Harper leaned forward. "Setting aside the question of where Poison learned her techniques, the more urgent issue is what happened after Reeves fell." She looked at Tyson. "The mahna explosion."

Every person in the room felt the shift. The question they'd all been circling, the one that sat in the center of every conversation and every worried glance and every sleepless thought since last night, had finally been spoken into the open air.

The mahna event.

Tyson nodded slowly. "Approximately three hours after Reeves's defeat, every magjistar within several hundred kilometers of Krey felt a release of mahna that I can only describe as-" He stopped. Started again. "I was in the field when it happened. I was organizing what was left of our defensive line. And I felt it. Not through any instrument or report. I felt it in my chest, in my teeth, in the base of my skull. Like standing too close to a lightning strike. Like the air itself had caught fire."

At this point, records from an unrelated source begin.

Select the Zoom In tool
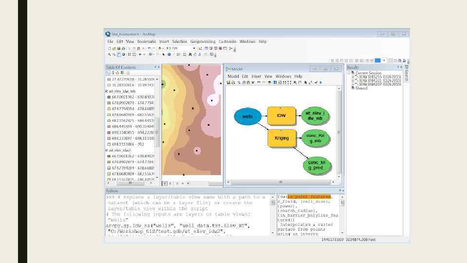Screen dimensions: 467x263 (109, 55)
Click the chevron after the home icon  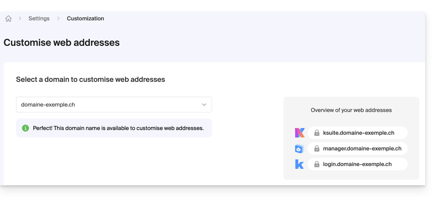[x=20, y=18]
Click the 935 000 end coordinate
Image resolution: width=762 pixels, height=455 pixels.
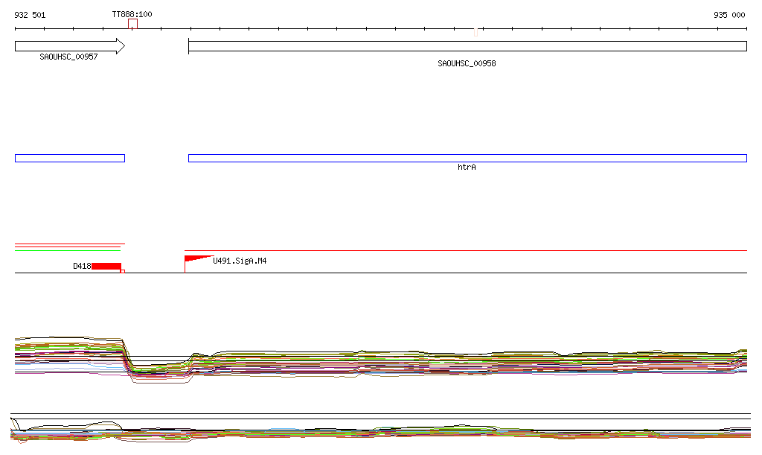(x=729, y=15)
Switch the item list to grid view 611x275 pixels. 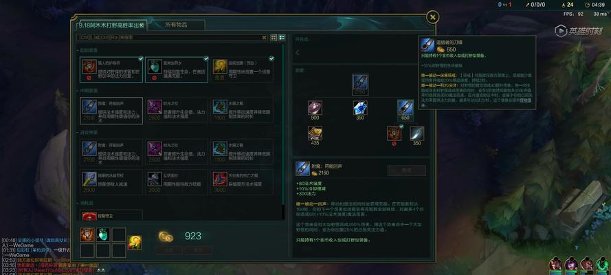[x=274, y=37]
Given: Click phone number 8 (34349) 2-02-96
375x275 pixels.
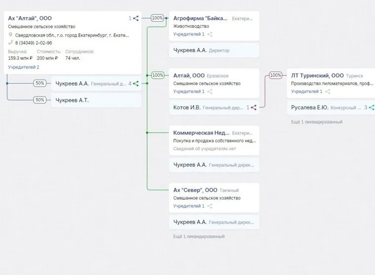Looking at the screenshot, I should (x=31, y=43).
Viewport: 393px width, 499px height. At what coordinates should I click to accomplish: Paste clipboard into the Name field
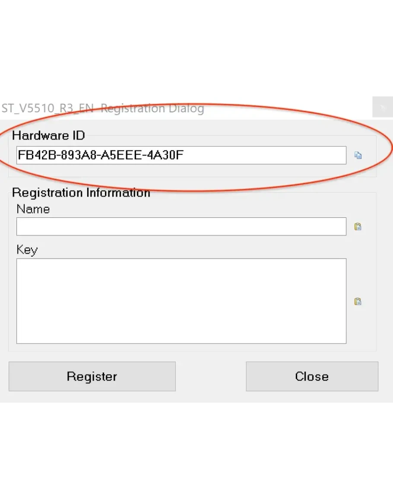(x=358, y=226)
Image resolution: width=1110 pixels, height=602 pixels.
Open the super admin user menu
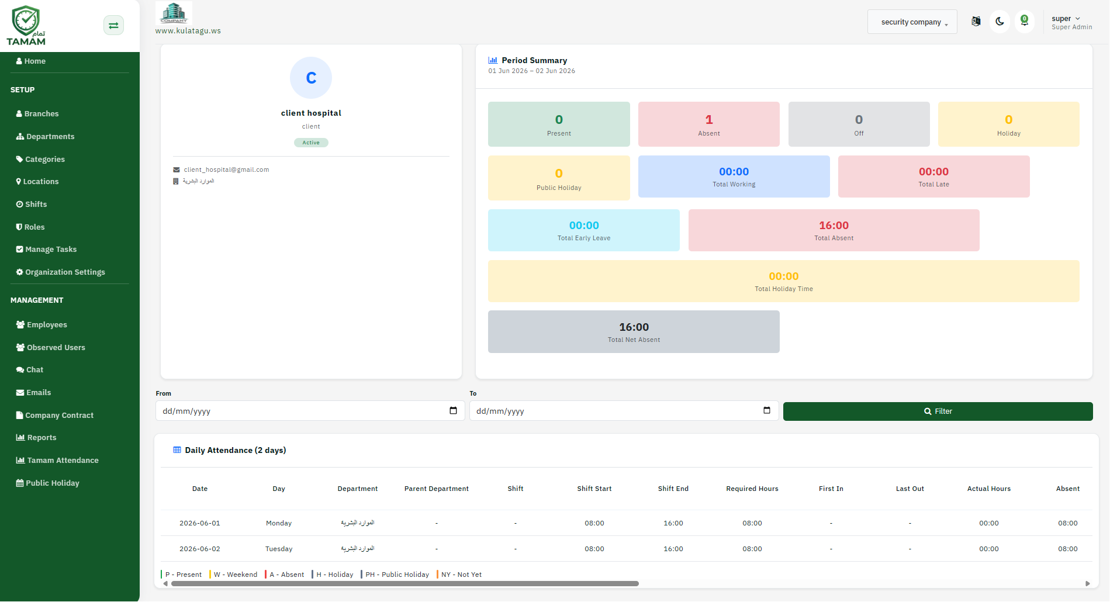point(1071,22)
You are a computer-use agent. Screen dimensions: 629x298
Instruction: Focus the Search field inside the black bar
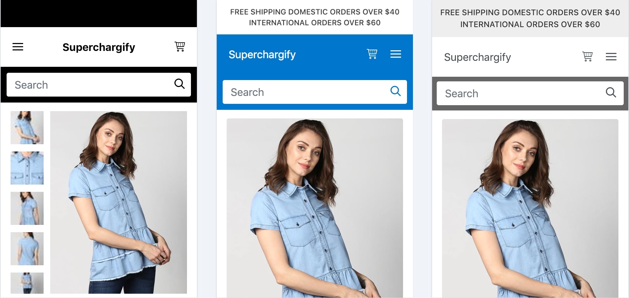[x=89, y=85]
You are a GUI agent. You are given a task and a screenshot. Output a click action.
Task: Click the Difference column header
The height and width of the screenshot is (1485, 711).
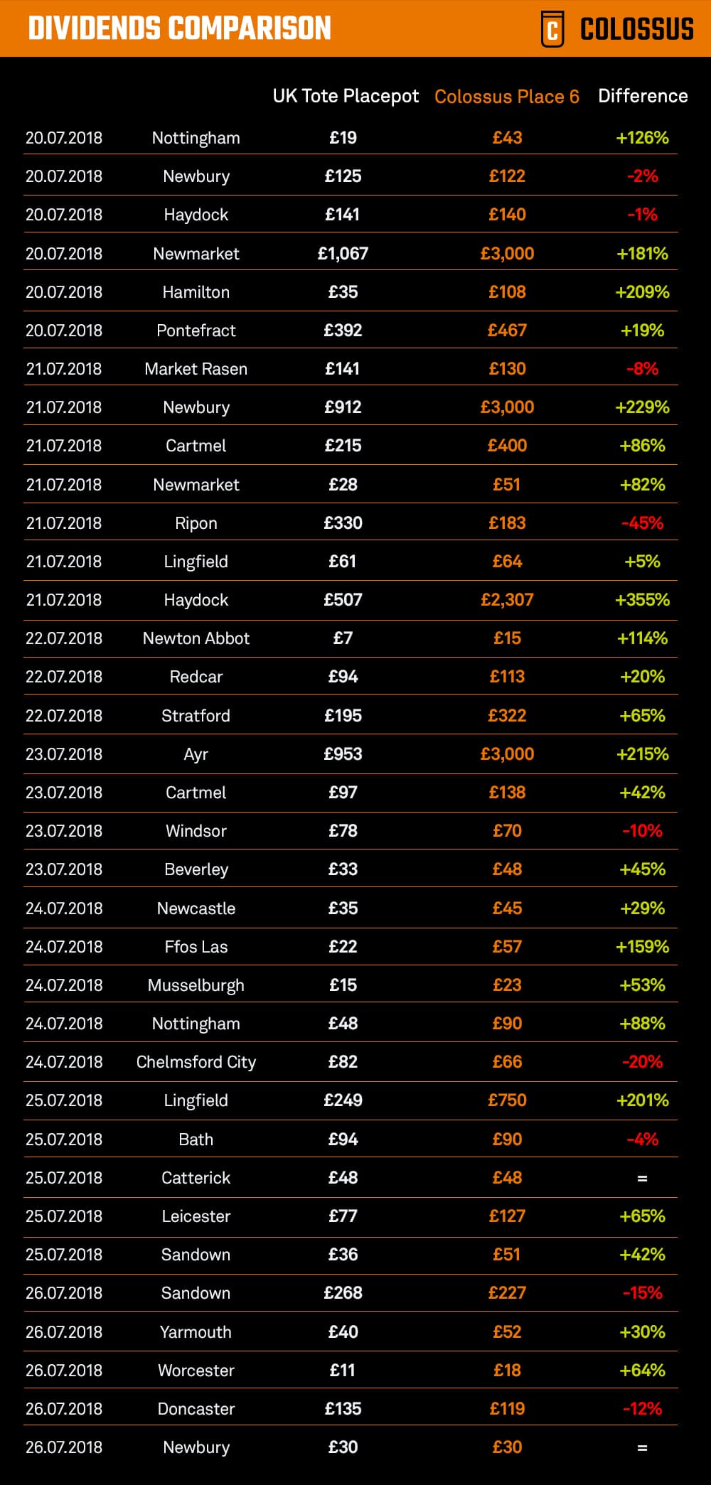point(643,96)
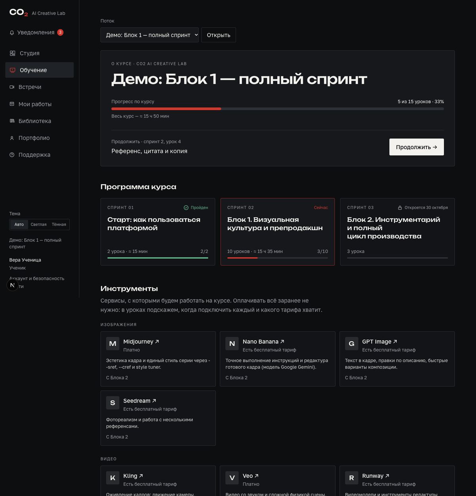Switch theme to Тёмная
This screenshot has width=476, height=496.
[x=59, y=225]
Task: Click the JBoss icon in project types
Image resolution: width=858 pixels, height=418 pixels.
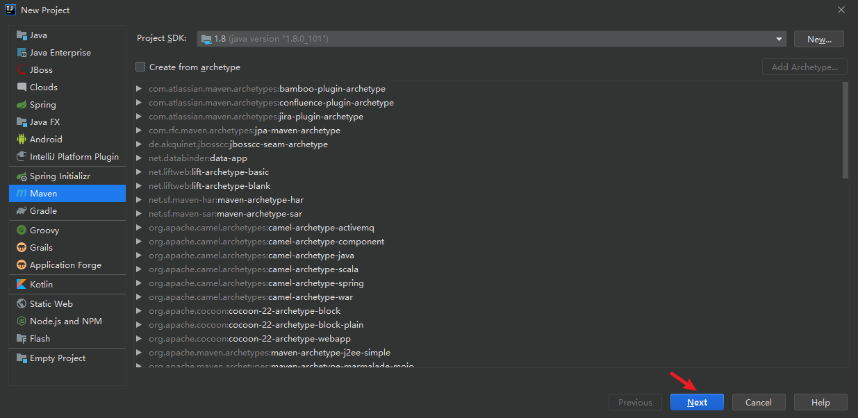Action: click(x=22, y=70)
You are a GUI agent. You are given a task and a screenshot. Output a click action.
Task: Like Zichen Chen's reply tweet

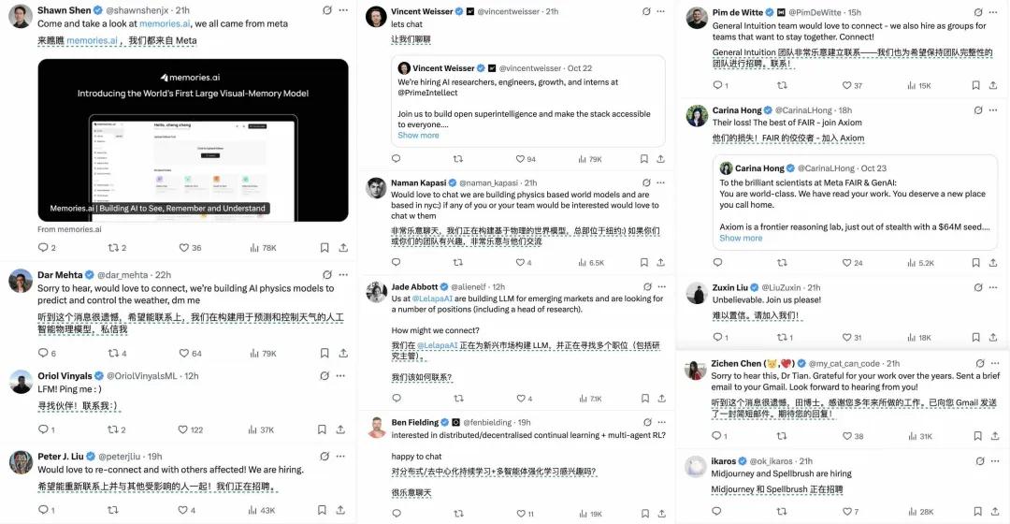[x=847, y=436]
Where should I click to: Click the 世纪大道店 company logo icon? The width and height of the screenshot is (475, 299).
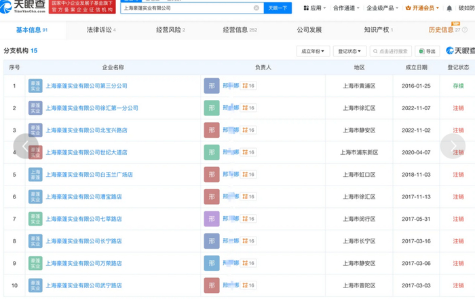coord(35,152)
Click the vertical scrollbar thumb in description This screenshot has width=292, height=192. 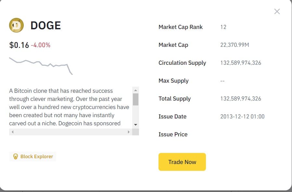point(135,100)

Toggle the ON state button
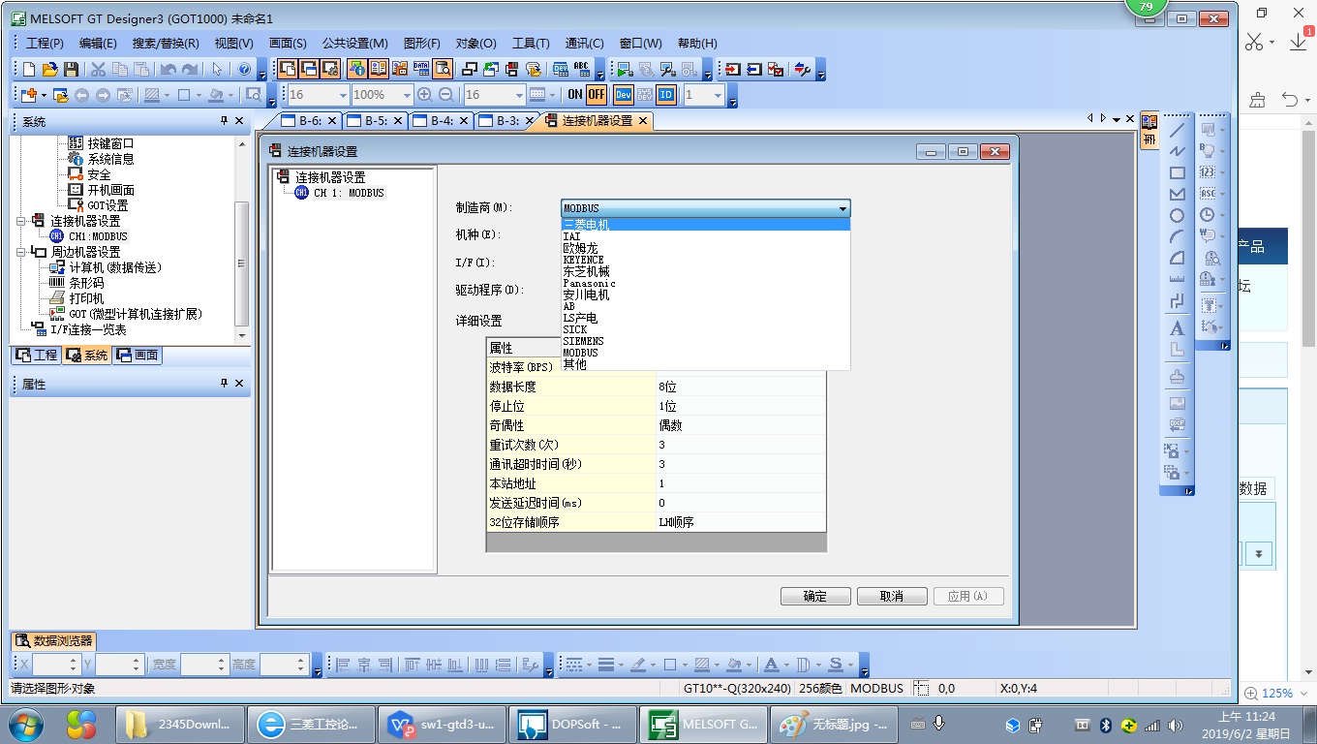[575, 95]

Heads nodded throughout the assembly. They'd all felt it. Every single one of them. Magjistars as far as the overseas branches had felt the edges of it-a distant tremor, like the aftershock of an earthquake that happened somewhere over the horizon.

"Within minutes of that release," Tyson continued, "Poison's daemonic presence vanished. Not weakened. Not diminished. Gone. Completely and permanently gone from the world. Whatever happened in Krey that night, the result was the death of a First-Grade Daemon King that our S-Grade magjistar had already failed to kill."

He let that land.

"So. The question on the table." Tyson looked out at the forty battered, exhausted, frightened faces staring back at him. "Who did it? Because it wasn't us."

The arguments began immediately, which was the only thing that went according to Tyson's expectations.

Jerome Kelly spoke first, because Jerome Kelly always spoke first and loudest and with the absolute conviction of a man who had never questioned his own judgment and wasn't about to start now, even with two-thirds of his archers in the ground.

"Another S-Grade." He said it like he was stamping a seal on a document. Final. Authoritative. "One of the overseas branches sent their own and didn't tell us. From the south or the east. They've always played their cards close."

"There are about six known living S-Grade magjistars in the world, Jerome." Harper didn't look at him as she spoke. "Seven, if you counted Reeves, which you no longer can. We've confirmed the locations of all six within the past twelve hours. None of them were in Krey last night. None of them were even on this side of the continent."

"Then one of them lied about their location."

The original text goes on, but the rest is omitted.